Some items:
============================================================
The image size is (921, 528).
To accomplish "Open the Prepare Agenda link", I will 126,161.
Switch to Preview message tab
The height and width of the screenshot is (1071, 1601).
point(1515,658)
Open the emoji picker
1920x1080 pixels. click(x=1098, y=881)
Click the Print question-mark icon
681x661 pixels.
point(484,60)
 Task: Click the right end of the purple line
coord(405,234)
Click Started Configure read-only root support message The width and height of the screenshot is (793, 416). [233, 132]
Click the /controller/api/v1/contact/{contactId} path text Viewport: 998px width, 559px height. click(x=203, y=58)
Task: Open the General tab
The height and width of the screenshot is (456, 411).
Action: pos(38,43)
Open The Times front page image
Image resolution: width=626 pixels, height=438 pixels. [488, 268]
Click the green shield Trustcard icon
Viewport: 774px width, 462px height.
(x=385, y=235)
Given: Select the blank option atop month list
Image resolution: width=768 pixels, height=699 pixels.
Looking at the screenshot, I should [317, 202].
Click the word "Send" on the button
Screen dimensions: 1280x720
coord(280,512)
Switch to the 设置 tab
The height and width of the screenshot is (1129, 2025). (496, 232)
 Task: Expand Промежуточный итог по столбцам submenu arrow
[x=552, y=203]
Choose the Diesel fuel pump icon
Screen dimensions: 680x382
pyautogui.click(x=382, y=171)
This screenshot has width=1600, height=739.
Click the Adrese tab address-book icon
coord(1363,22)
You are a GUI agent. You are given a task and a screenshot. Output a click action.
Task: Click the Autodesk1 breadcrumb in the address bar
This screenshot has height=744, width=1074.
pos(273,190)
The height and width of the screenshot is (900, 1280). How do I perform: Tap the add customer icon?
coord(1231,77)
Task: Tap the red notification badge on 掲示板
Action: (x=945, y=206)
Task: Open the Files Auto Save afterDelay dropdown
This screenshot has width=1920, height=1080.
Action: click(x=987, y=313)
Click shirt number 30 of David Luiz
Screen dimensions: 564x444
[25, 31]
============================================================
• [Task goal]
Format each line of the items above as a string in a JSON list, one string per line, leaving out any blank lines.

• [Complete output]
[
  "The image size is (921, 528).",
  "To accomplish \"Open the Prepare Agenda link\", I will 126,161.",
  "Switch to Preview message tab",
  "The height and width of the screenshot is (1071, 1601).",
  "point(1515,658)",
  "Open the emoji picker",
  "1920x1080 pixels. click(x=1098, y=881)",
  "Click the Print question-mark icon",
  "681x661 pixels.",
  "point(484,60)",
  " Task: Click the right end of the purple line",
  "coord(405,234)",
  "Click Started Configure read-only root support message The width and height of the screenshot is (793, 416). [233, 132]",
  "Click the /controller/api/v1/contact/{contactId} path text Viewport: 998px width, 559px height. click(x=203, y=58)",
  "Task: Open the General tab",
  "The height and width of the screenshot is (456, 411).",
  "Action: pos(38,43)",
  "Open The Times front page image",
  "Image resolution: width=626 pixels, height=438 pixels. [488, 268]",
  "Click the green shield Trustcard icon",
  "Viewport: 774px width, 462px height.",
  "(x=385, y=235)",
  "Given: Select the blank option atop month list",
  "Image resolution: width=768 pixels, height=699 pixels.",
  "Looking at the screenshot, I should [317, 202].",
  "Click the word \"Send\" on the button",
  "Screen dimensions: 1280x720",
  "coord(280,512)",
  "Switch to the 设置 tab",
  "The height and width of the screenshot is (1129, 2025). (496, 232)",
  " Task: Expand Промежуточный итог по столбцам submenu arrow",
  "[x=552, y=203]",
  "Choose the Diesel fuel pump icon",
  "Screen dimensions: 680x382",
  "pyautogui.click(x=382, y=171)",
  "This screenshot has width=1600, height=739.",
  "Click the Adrese tab address-book icon",
  "coord(1363,22)",
  "You are a GUI agent. You are given a task and a screenshot. Output a click action.",
  "Task: Click the Autodesk1 breadcrumb in the address bar",
  "This screenshot has height=744, width=1074.",
  "pos(273,190)",
  "The height and width of the screenshot is (900, 1280). How do I perform: Tap the add customer icon?",
  "coord(1231,77)",
  "Task: Tap the red notification badge on 掲示板",
  "Action: (x=945, y=206)",
  "Task: Open the Files Auto Save afterDelay dropdown",
  "This screenshot has width=1920, height=1080.",
  "Action: click(x=987, y=313)",
  "Click shirt number 30 of David Luiz",
  "Screen dimensions: 564x444",
  "[25, 31]"
]